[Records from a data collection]
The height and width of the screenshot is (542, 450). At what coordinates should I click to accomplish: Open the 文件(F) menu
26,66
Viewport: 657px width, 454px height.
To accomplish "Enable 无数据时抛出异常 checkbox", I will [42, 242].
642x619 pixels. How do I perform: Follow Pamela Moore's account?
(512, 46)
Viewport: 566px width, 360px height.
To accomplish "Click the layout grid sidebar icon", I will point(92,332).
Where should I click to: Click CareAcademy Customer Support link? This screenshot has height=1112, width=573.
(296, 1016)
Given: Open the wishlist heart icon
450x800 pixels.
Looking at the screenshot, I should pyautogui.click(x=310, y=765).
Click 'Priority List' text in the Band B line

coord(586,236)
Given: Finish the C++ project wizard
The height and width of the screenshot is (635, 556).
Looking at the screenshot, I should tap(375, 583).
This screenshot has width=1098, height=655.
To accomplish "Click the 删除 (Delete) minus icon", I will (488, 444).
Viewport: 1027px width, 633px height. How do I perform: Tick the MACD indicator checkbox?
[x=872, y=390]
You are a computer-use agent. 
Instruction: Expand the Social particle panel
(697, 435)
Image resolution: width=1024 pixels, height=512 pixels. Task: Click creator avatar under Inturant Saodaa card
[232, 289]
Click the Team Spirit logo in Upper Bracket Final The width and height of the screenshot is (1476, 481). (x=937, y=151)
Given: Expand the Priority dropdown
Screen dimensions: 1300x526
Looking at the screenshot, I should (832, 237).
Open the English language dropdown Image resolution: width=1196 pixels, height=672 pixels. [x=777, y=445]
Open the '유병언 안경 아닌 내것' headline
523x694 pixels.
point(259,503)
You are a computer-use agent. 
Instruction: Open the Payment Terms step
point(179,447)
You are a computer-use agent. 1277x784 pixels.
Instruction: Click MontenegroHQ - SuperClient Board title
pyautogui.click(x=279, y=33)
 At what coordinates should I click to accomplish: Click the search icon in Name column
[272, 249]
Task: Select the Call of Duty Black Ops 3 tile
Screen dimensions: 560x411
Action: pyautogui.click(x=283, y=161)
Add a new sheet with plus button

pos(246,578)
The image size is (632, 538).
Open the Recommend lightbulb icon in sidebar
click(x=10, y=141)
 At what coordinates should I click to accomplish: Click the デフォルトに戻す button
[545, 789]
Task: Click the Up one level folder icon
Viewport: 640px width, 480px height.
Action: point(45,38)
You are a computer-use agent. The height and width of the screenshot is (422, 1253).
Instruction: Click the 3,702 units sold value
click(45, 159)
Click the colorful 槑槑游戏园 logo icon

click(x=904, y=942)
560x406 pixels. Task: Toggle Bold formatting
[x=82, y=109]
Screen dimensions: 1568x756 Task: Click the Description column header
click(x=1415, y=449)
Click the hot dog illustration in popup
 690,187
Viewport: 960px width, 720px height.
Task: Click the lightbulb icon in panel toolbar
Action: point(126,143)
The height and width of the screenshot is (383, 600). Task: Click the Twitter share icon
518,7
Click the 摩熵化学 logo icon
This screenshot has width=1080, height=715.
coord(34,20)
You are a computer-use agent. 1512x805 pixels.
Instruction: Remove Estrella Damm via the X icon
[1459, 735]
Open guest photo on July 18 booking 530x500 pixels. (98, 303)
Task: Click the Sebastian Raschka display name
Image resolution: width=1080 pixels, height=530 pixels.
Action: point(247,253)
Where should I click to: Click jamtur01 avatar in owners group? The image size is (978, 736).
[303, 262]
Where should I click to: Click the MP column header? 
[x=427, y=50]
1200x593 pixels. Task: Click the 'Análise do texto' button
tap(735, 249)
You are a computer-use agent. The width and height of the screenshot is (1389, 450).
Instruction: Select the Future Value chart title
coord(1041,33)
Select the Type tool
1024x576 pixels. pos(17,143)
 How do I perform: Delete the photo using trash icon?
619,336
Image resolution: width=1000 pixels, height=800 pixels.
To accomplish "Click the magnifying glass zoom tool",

• _Task to complete_: Where a line of the records includes "will", copy it.

• _Your solution_:
To accomplish "Enable 无数据时抛出异常 checkbox", I will [42, 242].
To accomplish "Click the layout grid sidebar icon", I will point(92,332).
To accomplish "Click the 删除 (Delete) minus icon", I will (488, 444).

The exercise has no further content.